Trayectoria, Richard Russo, Navona, traducción de Enrique de Hériz, 304 pp., 23 euros
Los lectores familiarizados con las novelas de Richard Russo saben que tiene una voz definida y bien modulada para un arquetipo muy concreto: el obrero del nordeste americano que vive en ciudades deprimidas como Pensilvania, Maine o la zona industrializada de Nueva York, y al que la vida no le sonríe exactamente. Tanto es así, que su temática y estilo le han concedido el pasaporte para alcanzar un Premio Pulitzer.
Trayectoria, en cambio, se aparta de ese perfil para centrarse en profesionales de clase media-alta, cuyos problemas financieros son, en su mayoría, de proporciones manejables pero no deja de pintarnos con buen trazo sus esperanzas no satisfechas.
Algo así como si se aferraran a la «locura», como si fuera esta su posesión más preciada, defendiéndola, a veces con violencia, contra toda posibilidad de cordura. Estos tres cuentos y una nouvelle nos presentan a una profesora que se enfrenta a un joven plagiario mientras lucha contra su propia debilidad a medida que se acerca el día de Acción de Gracias, a un agente inmobiliario que disputa contra la alargada sombra de su padre, a un docente que acude a la Biennale de Venecia huyendo de un incidente con una traumatizada alumna, y a un novelista que se pelea con la enfermedad de su esposa mientras intenta recuperar su carrera como guionista. Todos ellos, son personajes beta-beta ─¿o subbeta?, si el término existiera─. Seres desfondados que siempre pierden, a quienes su entorno zarandea y no saben hacerse escuchar ni les sale la voz. Su voz.
Cada párrafo de Trayectoria es una visita guiada a través de las preocupaciones del propio novelista: la neurosis que gira en torno al mundo académico, las decepciones y sinsabores de la mediana edad, el modo en que el matrimonio desbarata eso que llamamos pareja estable, la forma en que los hijos sintetizan y reproducen los errores de los padres y, lo más persistente, cómo el universo se divide entre aquellos que creen ser especiales y aquellos que en absoluto presuponen serlo.
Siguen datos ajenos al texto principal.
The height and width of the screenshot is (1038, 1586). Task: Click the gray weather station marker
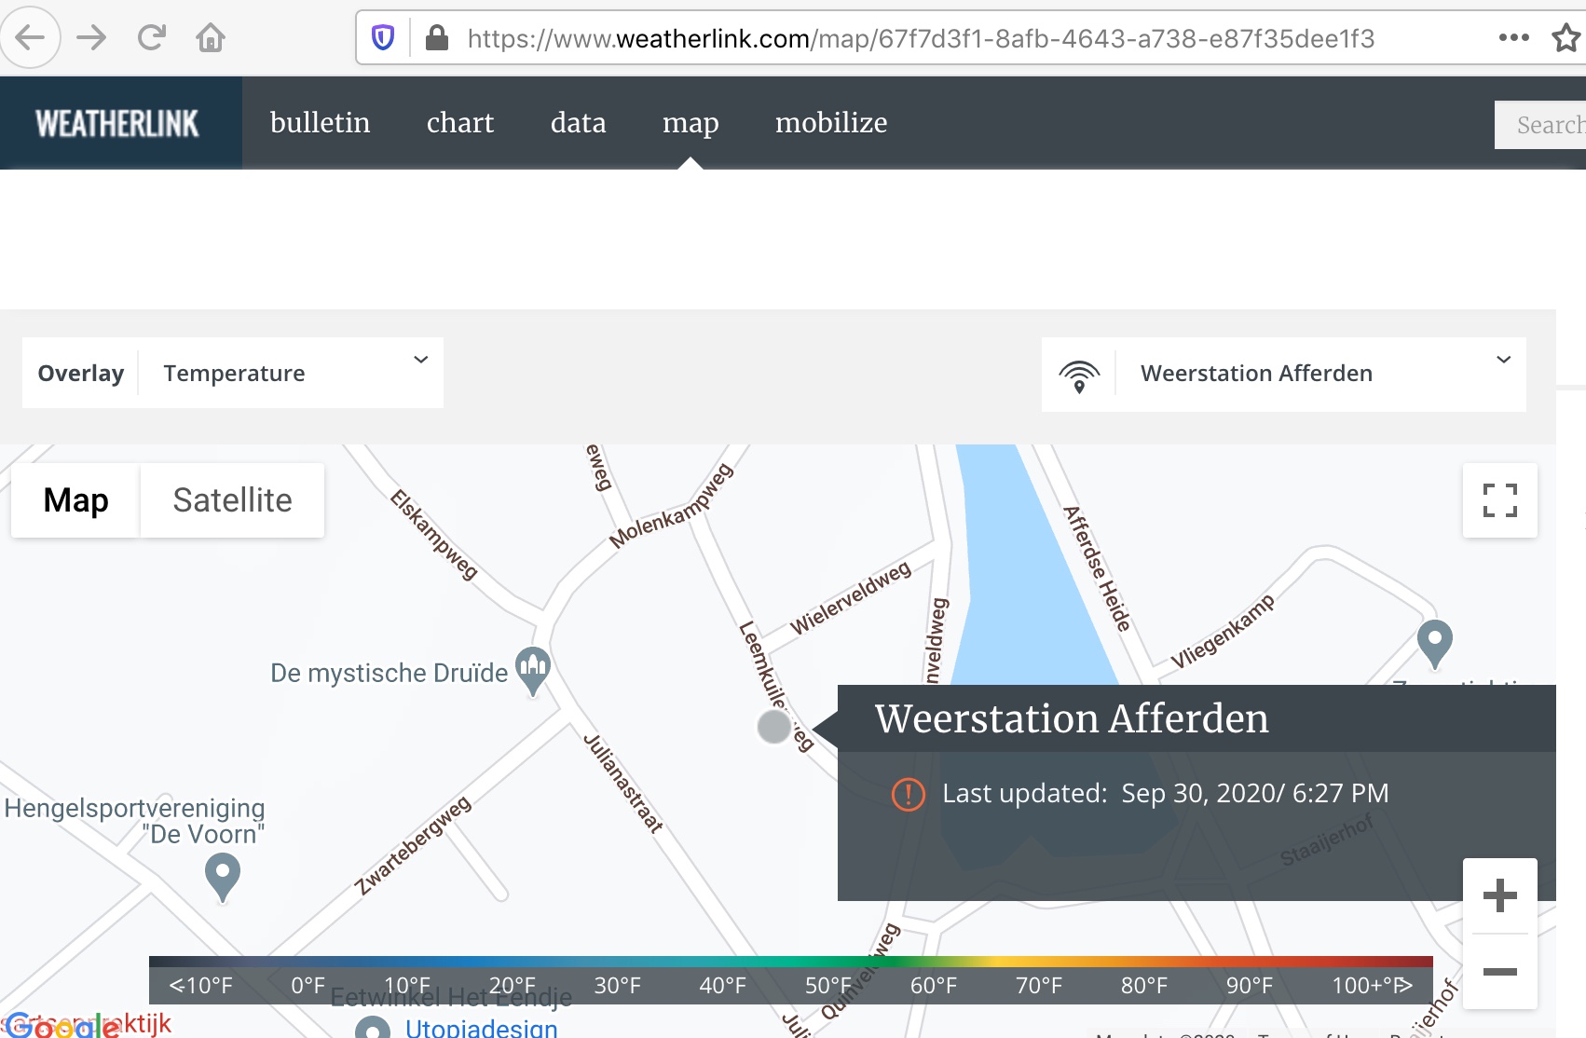[773, 727]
A medida que avanza el libro ─y salvando alguna que otra declaración moral o filosófica escrita en estridente neón─ el lector necesita momentos de pausa. Levantar la mirada del párrafo para saborear, digerir, cotejar con su propia vida, y mirar al vacío para hacer un balance personal. Uno no desearía nunca ser uno de sus personajes, pero de alguna forma ─y sin pretenderlo─ rozamos zonas de sombra de los perfiles que él dibuja. Eso lo logra, Russo, con líneas abordadas con ingenio, comprensión emocional, mucha empatía y poca «mala baba». Su prosa siempre es algo más que la suma de sus partes excelentes, en tanto que cada tramo apela a nuestro yo interior con una voz impresionante que merece una lágrima o una sonrisa.
Su humor sardónico capta la naturaleza absurda, el mundo voraz o los traumas heredados, y sus observaciones astringentes hacen de estas historias una lectura entretenida y convincentemente provocativa. Los cuatro relatos son desafiantes, no porque sean difíciles ─que en modo alguno lo son─ sino porque plantean preguntas sobre por qué vivimos nuestras vidas de la manera en que lo hacemos, y si lo que forjamos realmente está bien. Su protagonistas buscan desesperadamente un motivo para la esperanza, quizá el lector, caminado con ellos, pueda encontrarla.